> **Brano fornito**
• • • • •

Quando la spinta a compiacere gli altri allontana da sé stessi e dalle relazioni autentiche
Nelle dinamiche relazionali, solitamente, la maggiorparte delle persone tende ad oscillare tra due opposte modalità. Ovviamente si tratta di una definizione del reale che taglia un po' con l'accetta le situazioni per meglio caratterizzarle. Le sfumature esistono sempre. C'è chi, in eterno conflitto con l'altro, tende a prevaricarlo, nella convinzione che solo imponendosi con forza può essere “visto” ed “ascoltato” e c'è chi, al contrario, si preoccupa sempre di piacere agli altri, teme di venire abbandonato, escluso, deriso, rifiutato, teme il conflitto, e per questo indossa la maschera del “buono”, del compiacente che si adatta. In questo articolo ci soffermeremo sulla descrizione di queste modalità di passività, sottomissione e compiacenza, per vedere che, seppur messe in atto per piacere agli altri, creano un atteggiamento controproducente. Impariamo a conoscere le caratteristiche di queste persone.

• • • • •

Voci tratte da una fonte di dati:
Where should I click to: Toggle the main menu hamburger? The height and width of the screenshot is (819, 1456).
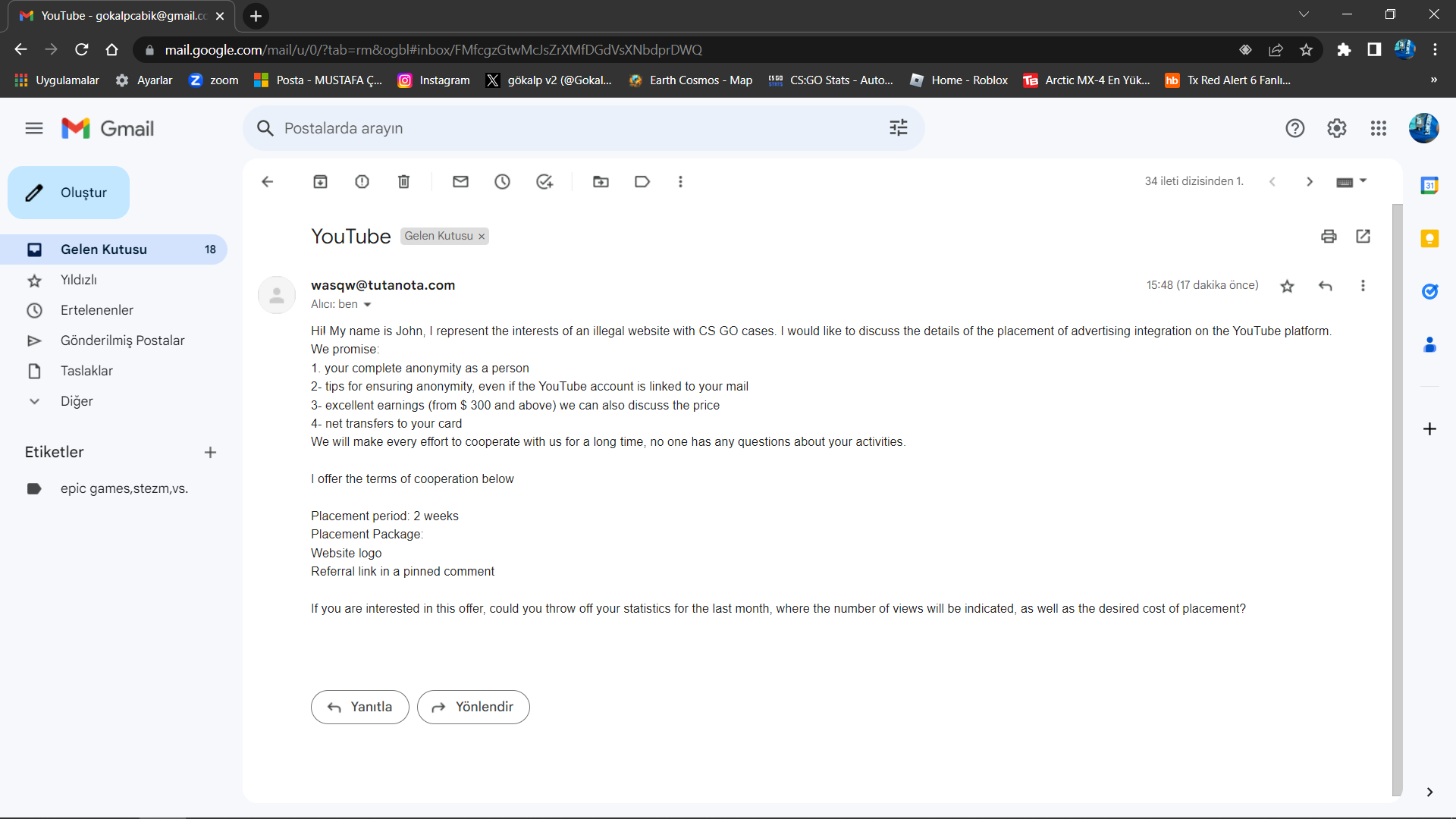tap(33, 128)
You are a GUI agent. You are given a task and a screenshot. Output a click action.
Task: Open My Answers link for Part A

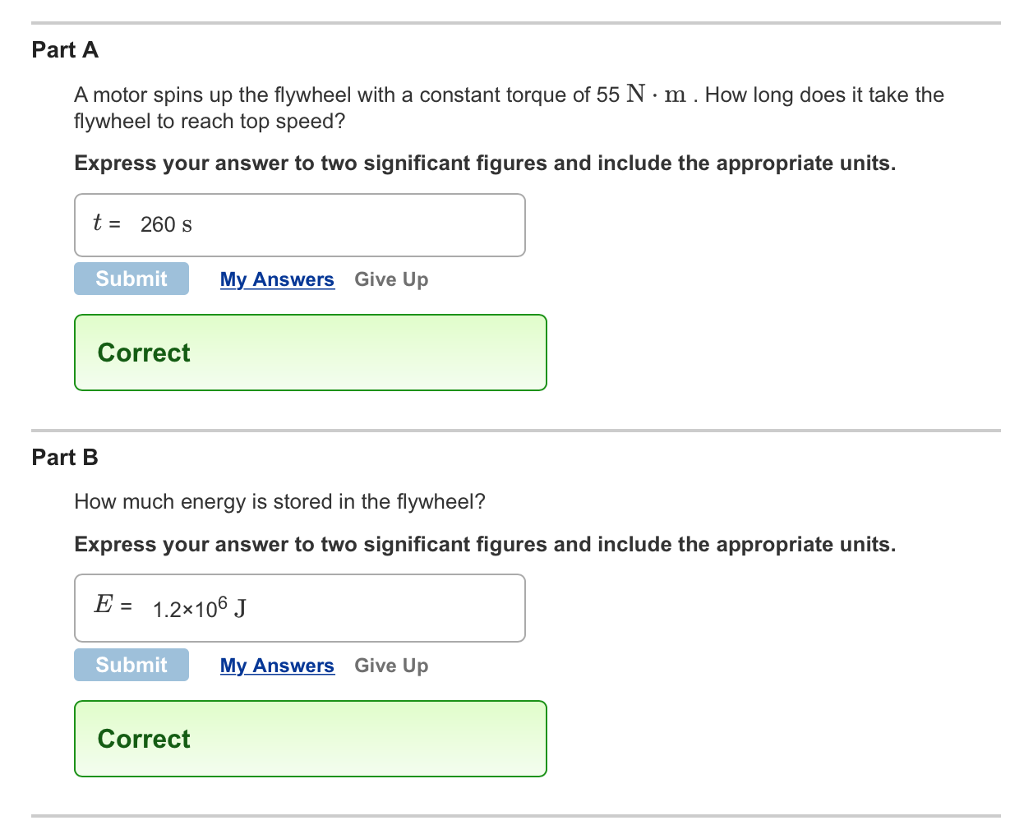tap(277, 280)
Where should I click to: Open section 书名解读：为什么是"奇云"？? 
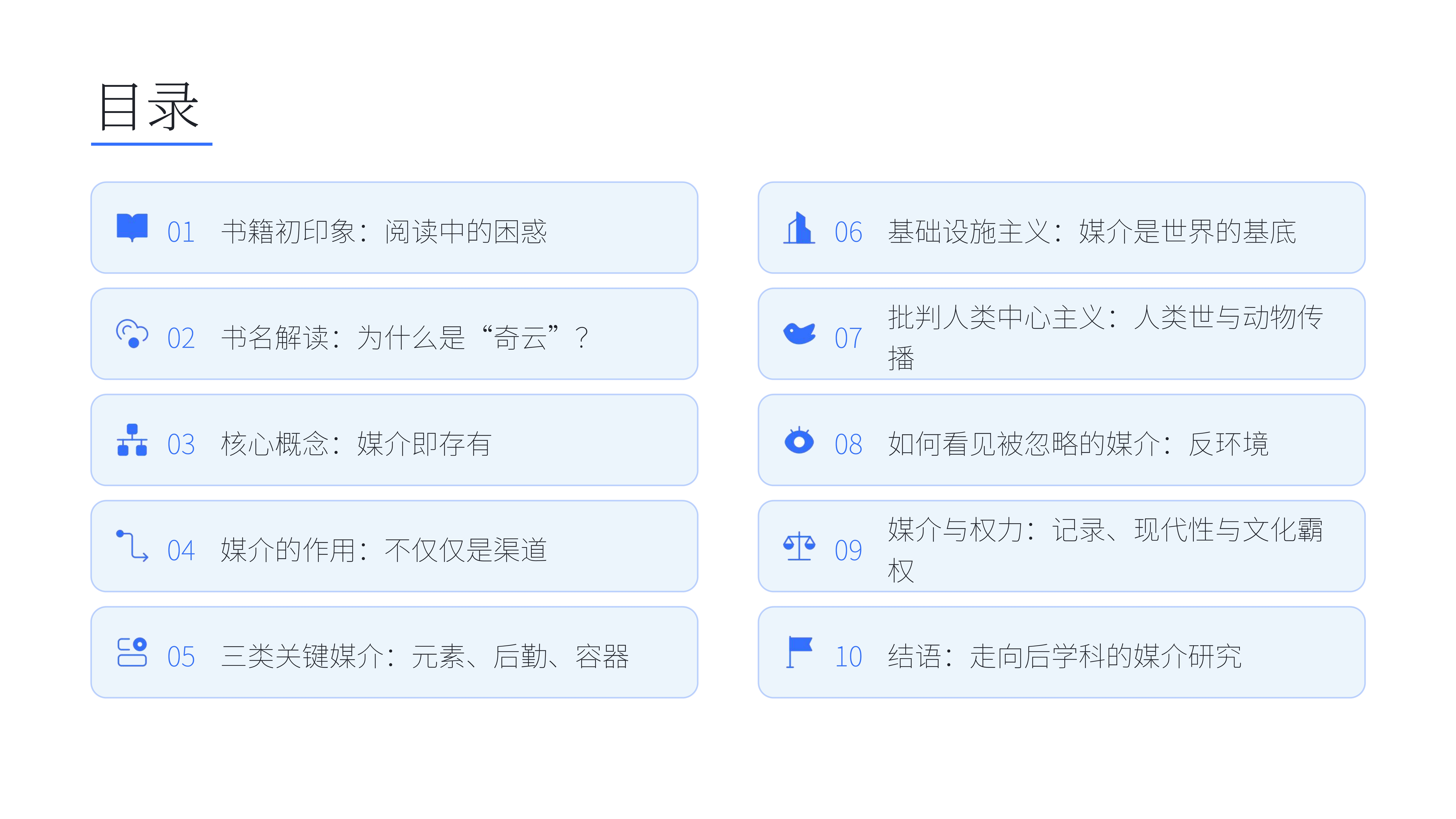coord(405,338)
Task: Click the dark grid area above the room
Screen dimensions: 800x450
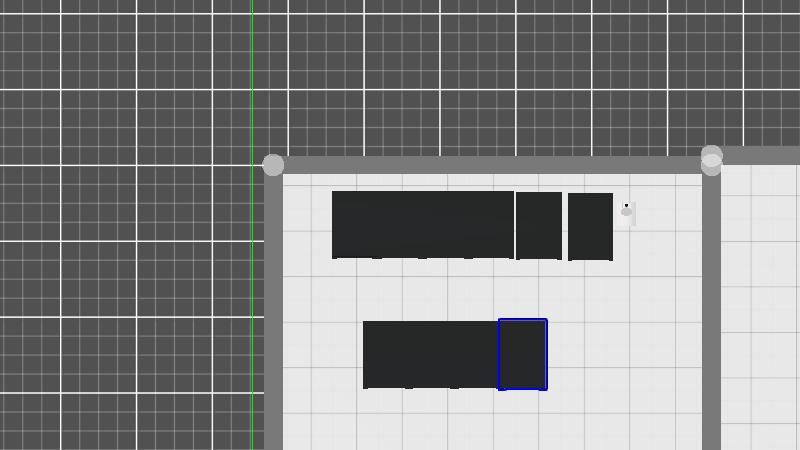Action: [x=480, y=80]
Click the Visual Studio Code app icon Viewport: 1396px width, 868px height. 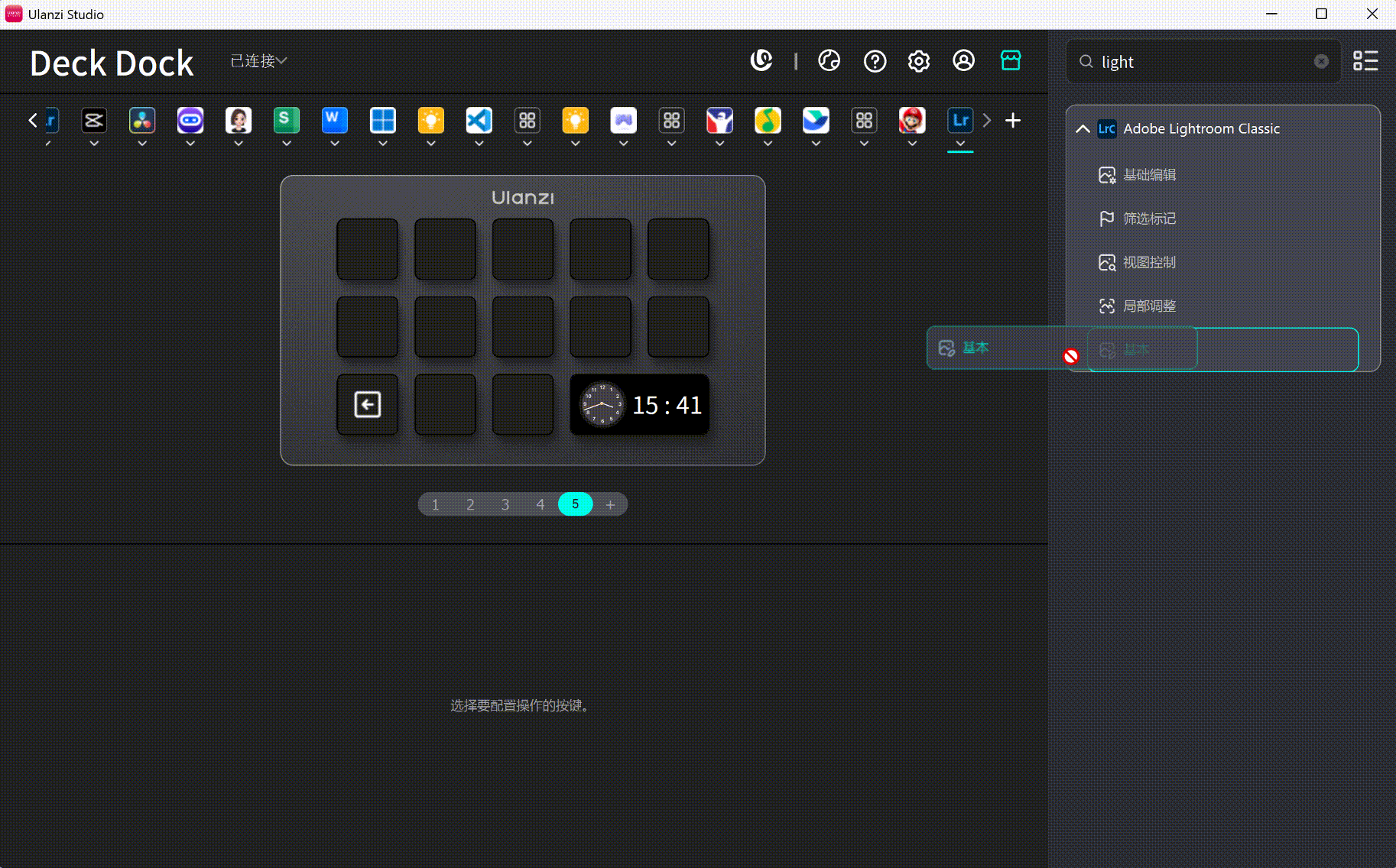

• • • • •

> **Consegna**
Nel brano fornito, quale maschera indossa chi si preoccupa sempre di piacere agli altri?

> **Risultato**
La maschera del “buono”, del compiacente che si adatta.